== Data supplied ==

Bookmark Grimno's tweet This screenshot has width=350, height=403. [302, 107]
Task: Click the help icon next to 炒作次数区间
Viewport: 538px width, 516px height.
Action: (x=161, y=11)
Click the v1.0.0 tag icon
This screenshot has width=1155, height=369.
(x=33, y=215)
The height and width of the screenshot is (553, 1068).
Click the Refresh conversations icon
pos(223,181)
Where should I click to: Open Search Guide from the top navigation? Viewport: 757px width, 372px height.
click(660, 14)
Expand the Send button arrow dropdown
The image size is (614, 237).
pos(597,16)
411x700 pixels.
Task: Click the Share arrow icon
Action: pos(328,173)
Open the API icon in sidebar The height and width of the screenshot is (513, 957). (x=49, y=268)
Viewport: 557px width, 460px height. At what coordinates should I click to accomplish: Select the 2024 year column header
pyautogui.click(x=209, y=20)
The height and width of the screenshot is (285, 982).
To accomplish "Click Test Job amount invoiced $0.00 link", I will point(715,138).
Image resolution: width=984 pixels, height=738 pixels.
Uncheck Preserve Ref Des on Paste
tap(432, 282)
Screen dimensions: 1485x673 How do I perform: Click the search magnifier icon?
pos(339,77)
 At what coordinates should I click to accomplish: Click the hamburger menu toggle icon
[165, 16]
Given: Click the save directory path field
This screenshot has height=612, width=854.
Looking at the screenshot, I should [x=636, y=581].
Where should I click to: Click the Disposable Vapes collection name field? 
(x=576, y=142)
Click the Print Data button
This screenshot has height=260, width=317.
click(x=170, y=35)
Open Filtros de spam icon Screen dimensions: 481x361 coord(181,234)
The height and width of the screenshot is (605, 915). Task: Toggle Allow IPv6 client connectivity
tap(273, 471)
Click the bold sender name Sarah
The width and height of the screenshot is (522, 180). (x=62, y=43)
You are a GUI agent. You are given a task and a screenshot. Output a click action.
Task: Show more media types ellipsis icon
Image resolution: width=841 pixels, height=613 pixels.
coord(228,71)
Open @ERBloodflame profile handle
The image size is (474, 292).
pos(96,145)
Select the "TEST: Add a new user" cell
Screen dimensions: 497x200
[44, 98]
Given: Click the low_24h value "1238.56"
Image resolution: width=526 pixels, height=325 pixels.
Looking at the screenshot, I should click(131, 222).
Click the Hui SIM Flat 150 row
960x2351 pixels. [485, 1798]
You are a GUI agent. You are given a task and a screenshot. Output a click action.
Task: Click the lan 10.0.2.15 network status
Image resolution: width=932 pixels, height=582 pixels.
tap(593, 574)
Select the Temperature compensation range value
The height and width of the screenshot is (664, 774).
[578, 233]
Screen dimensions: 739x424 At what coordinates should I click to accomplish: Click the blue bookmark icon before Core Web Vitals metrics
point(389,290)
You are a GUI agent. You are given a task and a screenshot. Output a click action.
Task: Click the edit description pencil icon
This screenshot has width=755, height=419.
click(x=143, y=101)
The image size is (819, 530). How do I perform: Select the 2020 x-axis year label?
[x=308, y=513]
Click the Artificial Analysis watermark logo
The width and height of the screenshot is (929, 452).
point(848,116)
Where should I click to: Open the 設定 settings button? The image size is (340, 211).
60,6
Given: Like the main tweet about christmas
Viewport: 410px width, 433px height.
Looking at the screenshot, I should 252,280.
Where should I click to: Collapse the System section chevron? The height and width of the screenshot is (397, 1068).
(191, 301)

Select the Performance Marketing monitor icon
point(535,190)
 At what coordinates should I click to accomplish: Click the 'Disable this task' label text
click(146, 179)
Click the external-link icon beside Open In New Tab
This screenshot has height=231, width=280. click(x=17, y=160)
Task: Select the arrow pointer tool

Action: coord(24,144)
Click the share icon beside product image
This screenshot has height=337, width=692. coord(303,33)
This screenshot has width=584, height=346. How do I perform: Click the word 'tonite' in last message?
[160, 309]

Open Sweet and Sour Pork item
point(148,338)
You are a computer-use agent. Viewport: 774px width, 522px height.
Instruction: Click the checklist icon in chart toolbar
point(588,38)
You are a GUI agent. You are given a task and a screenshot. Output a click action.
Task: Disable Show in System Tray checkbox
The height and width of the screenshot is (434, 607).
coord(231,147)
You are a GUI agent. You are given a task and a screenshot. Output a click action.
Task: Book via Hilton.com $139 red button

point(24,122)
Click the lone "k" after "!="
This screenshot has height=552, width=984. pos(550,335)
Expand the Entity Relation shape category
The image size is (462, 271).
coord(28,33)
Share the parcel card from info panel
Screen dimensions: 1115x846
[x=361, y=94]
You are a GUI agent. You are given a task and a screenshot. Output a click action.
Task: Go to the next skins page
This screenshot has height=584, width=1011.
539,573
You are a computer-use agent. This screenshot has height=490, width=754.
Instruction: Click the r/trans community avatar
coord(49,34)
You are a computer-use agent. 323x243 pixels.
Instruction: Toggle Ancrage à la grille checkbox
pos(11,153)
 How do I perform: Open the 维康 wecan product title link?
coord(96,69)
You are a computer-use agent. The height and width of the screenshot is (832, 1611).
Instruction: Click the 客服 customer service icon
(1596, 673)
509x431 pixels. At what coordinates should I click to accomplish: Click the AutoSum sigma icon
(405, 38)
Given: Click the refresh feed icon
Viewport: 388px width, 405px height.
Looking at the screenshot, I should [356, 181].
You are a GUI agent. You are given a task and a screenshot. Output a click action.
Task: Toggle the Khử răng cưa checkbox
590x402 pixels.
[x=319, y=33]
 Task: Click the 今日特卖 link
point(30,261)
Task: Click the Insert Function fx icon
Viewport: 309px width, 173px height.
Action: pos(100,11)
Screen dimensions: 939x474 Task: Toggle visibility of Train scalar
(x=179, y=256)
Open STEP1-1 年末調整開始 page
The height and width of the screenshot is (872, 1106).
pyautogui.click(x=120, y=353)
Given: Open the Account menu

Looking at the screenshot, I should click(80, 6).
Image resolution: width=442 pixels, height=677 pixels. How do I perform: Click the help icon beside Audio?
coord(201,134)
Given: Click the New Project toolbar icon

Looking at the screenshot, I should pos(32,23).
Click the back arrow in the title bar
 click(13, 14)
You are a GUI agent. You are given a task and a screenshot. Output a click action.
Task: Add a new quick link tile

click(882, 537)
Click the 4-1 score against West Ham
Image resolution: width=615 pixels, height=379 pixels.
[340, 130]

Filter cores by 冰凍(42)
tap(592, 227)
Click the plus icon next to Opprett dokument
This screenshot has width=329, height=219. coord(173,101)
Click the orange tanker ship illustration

===

## Try it
The response should consist of all the entries, set down exactly.

## The completed task
Bookmark Grimno's tweet This screenshot has width=350, height=403. [302, 107]
Task: Click the help icon next to 炒作次数区间
Viewport: 538px width, 516px height.
Action: (x=161, y=11)
Click the v1.0.0 tag icon
This screenshot has width=1155, height=369.
(x=33, y=215)
The height and width of the screenshot is (553, 1068).
Click the Refresh conversations icon
pos(223,181)
Where should I click to: Open Search Guide from the top navigation? Viewport: 757px width, 372px height.
click(660, 14)
Expand the Send button arrow dropdown
The image size is (614, 237).
pos(597,16)
411x700 pixels.
Task: Click the Share arrow icon
Action: pos(328,173)
Open the API icon in sidebar The height and width of the screenshot is (513, 957). (x=49, y=268)
Viewport: 557px width, 460px height. At what coordinates should I click to accomplish: Select the 2024 year column header
pyautogui.click(x=209, y=20)
The height and width of the screenshot is (285, 982).
To accomplish "Click Test Job amount invoiced $0.00 link", I will point(715,138).
Image resolution: width=984 pixels, height=738 pixels.
Uncheck Preserve Ref Des on Paste
tap(432, 282)
Screen dimensions: 1485x673 How do I perform: Click the search magnifier icon?
pos(339,77)
 At what coordinates should I click to accomplish: Click the hamburger menu toggle icon
[165, 16]
Given: Click the save directory path field
This screenshot has height=612, width=854.
Looking at the screenshot, I should [x=636, y=581].
Where should I click to: Click the Disposable Vapes collection name field? 
(x=576, y=142)
Click the Print Data button
This screenshot has height=260, width=317.
click(x=170, y=35)
Open Filtros de spam icon Screen dimensions: 481x361 coord(181,234)
The height and width of the screenshot is (605, 915). Task: Toggle Allow IPv6 client connectivity
tap(273, 471)
Click the bold sender name Sarah
The width and height of the screenshot is (522, 180). (x=62, y=43)
You are a GUI agent. You are given a task and a screenshot. Output a click action.
Task: Show more media types ellipsis icon
Image resolution: width=841 pixels, height=613 pixels.
coord(228,71)
Open @ERBloodflame profile handle
The image size is (474, 292).
pos(96,145)
Select the "TEST: Add a new user" cell
Screen dimensions: 497x200
[44, 98]
Given: Click the low_24h value "1238.56"
Image resolution: width=526 pixels, height=325 pixels.
Looking at the screenshot, I should click(131, 222).
Click the Hui SIM Flat 150 row
960x2351 pixels. [485, 1798]
You are a GUI agent. You are given a task and a screenshot. Output a click action.
Task: Click the lan 10.0.2.15 network status
Image resolution: width=932 pixels, height=582 pixels.
tap(593, 574)
Select the Temperature compensation range value
The height and width of the screenshot is (664, 774).
[578, 233]
Screen dimensions: 739x424 At what coordinates should I click to accomplish: Click the blue bookmark icon before Core Web Vitals metrics
point(389,290)
You are a GUI agent. You are given a task and a screenshot. Output a click action.
Task: Click the edit description pencil icon
This screenshot has width=755, height=419.
click(x=143, y=101)
The image size is (819, 530). How do I perform: Select the 2020 x-axis year label?
[x=308, y=513]
Click the Artificial Analysis watermark logo
The width and height of the screenshot is (929, 452).
point(848,116)
Where should I click to: Open the 設定 settings button? The image size is (340, 211).
60,6
Given: Like the main tweet about christmas
Viewport: 410px width, 433px height.
Looking at the screenshot, I should 252,280.
Where should I click to: Collapse the System section chevron? The height and width of the screenshot is (397, 1068).
(191, 301)

Select the Performance Marketing monitor icon
point(535,190)
 At what coordinates should I click to accomplish: Click the 'Disable this task' label text
click(146, 179)
Click the external-link icon beside Open In New Tab
This screenshot has height=231, width=280. click(x=17, y=160)
Task: Select the arrow pointer tool

Action: coord(24,144)
Click the share icon beside product image
This screenshot has height=337, width=692. coord(303,33)
This screenshot has width=584, height=346. How do I perform: Click the word 'tonite' in last message?
[160, 309]

Open Sweet and Sour Pork item
point(148,338)
You are a computer-use agent. Viewport: 774px width, 522px height.
Instruction: Click the checklist icon in chart toolbar
point(588,38)
You are a GUI agent. You are given a task and a screenshot. Output a click action.
Task: Disable Show in System Tray checkbox
The height and width of the screenshot is (434, 607).
coord(231,147)
You are a GUI agent. You are given a task and a screenshot. Output a click action.
Task: Book via Hilton.com $139 red button

point(24,122)
Click the lone "k" after "!="
This screenshot has height=552, width=984. pos(550,335)
Expand the Entity Relation shape category
The image size is (462, 271).
coord(28,33)
Share the parcel card from info panel
Screen dimensions: 1115x846
[x=361, y=94]
You are a GUI agent. You are given a task and a screenshot. Output a click action.
Task: Go to the next skins page
This screenshot has height=584, width=1011.
539,573
You are a computer-use agent. This screenshot has height=490, width=754.
Instruction: Click the r/trans community avatar
coord(49,34)
You are a computer-use agent. 323x243 pixels.
Instruction: Toggle Ancrage à la grille checkbox
pos(11,153)
 How do I perform: Open the 维康 wecan product title link?
coord(96,69)
You are a computer-use agent. The height and width of the screenshot is (832, 1611).
Instruction: Click the 客服 customer service icon
(1596, 673)
509x431 pixels. At what coordinates should I click to accomplish: Click the AutoSum sigma icon
(405, 38)
Given: Click the refresh feed icon
Viewport: 388px width, 405px height.
Looking at the screenshot, I should [356, 181].
You are a GUI agent. You are given a task and a screenshot. Output a click action.
Task: Toggle the Khử răng cưa checkbox
590x402 pixels.
[x=319, y=33]
 Task: Click the 今日特卖 link
point(30,261)
Task: Click the Insert Function fx icon
Viewport: 309px width, 173px height.
Action: pos(100,11)
Screen dimensions: 939x474 Task: Toggle visibility of Train scalar
(x=179, y=256)
Open STEP1-1 年末調整開始 page
The height and width of the screenshot is (872, 1106).
pyautogui.click(x=120, y=353)
Given: Open the Account menu

Looking at the screenshot, I should click(80, 6).
Image resolution: width=442 pixels, height=677 pixels. How do I perform: Click the help icon beside Audio?
coord(201,134)
Given: Click the New Project toolbar icon

Looking at the screenshot, I should pos(32,23).
Click the back arrow in the title bar
 click(13, 14)
You are a GUI agent. You are given a task and a screenshot. Output a click action.
Task: Add a new quick link tile

click(882, 537)
Click the 4-1 score against West Ham
Image resolution: width=615 pixels, height=379 pixels.
[340, 130]

Filter cores by 冰凍(42)
tap(592, 227)
Click the plus icon next to Opprett dokument
This screenshot has width=329, height=219. coord(173,101)
Click the orange tanker ship illustration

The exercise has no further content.